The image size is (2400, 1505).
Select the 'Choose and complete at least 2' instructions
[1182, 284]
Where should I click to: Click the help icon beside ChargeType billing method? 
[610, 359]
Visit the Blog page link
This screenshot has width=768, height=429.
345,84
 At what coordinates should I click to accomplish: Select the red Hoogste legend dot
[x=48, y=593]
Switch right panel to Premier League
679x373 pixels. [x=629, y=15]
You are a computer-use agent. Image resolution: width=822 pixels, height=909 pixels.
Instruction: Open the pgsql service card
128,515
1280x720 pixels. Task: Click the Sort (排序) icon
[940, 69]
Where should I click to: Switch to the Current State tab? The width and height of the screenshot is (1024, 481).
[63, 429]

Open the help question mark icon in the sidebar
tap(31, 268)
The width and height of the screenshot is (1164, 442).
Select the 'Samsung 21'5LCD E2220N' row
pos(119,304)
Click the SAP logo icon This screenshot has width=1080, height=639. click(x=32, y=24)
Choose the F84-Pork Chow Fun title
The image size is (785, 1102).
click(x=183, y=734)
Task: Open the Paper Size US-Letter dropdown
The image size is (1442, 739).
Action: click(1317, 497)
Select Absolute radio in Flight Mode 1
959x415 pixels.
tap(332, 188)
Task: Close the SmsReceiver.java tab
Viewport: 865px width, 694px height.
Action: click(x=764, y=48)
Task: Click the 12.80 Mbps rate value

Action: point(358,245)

- Problem to solve:
For this exercise, copy word for word the line that contains "Where should I click to: Click" and every line after it, ending with the last line of the entries above.

- Exercise solution:
Where should I click to: Click the help icon beside ChargeType billing method? 
[610, 359]
Visit the Blog page link
This screenshot has width=768, height=429.
345,84
 At what coordinates should I click to accomplish: Select the red Hoogste legend dot
[x=48, y=593]
Switch right panel to Premier League
679x373 pixels. [x=629, y=15]
You are a computer-use agent. Image resolution: width=822 pixels, height=909 pixels.
Instruction: Open the pgsql service card
128,515
1280x720 pixels. Task: Click the Sort (排序) icon
[940, 69]
Where should I click to: Switch to the Current State tab? The width and height of the screenshot is (1024, 481).
[63, 429]

Open the help question mark icon in the sidebar
tap(31, 268)
The width and height of the screenshot is (1164, 442).
Select the 'Samsung 21'5LCD E2220N' row
pos(119,304)
Click the SAP logo icon This screenshot has width=1080, height=639. click(x=32, y=24)
Choose the F84-Pork Chow Fun title
The image size is (785, 1102).
click(x=183, y=734)
Task: Open the Paper Size US-Letter dropdown
The image size is (1442, 739).
Action: click(1317, 497)
Select Absolute radio in Flight Mode 1
959x415 pixels.
tap(332, 188)
Task: Close the SmsReceiver.java tab
Viewport: 865px width, 694px height.
Action: click(x=764, y=48)
Task: Click the 12.80 Mbps rate value

Action: point(358,245)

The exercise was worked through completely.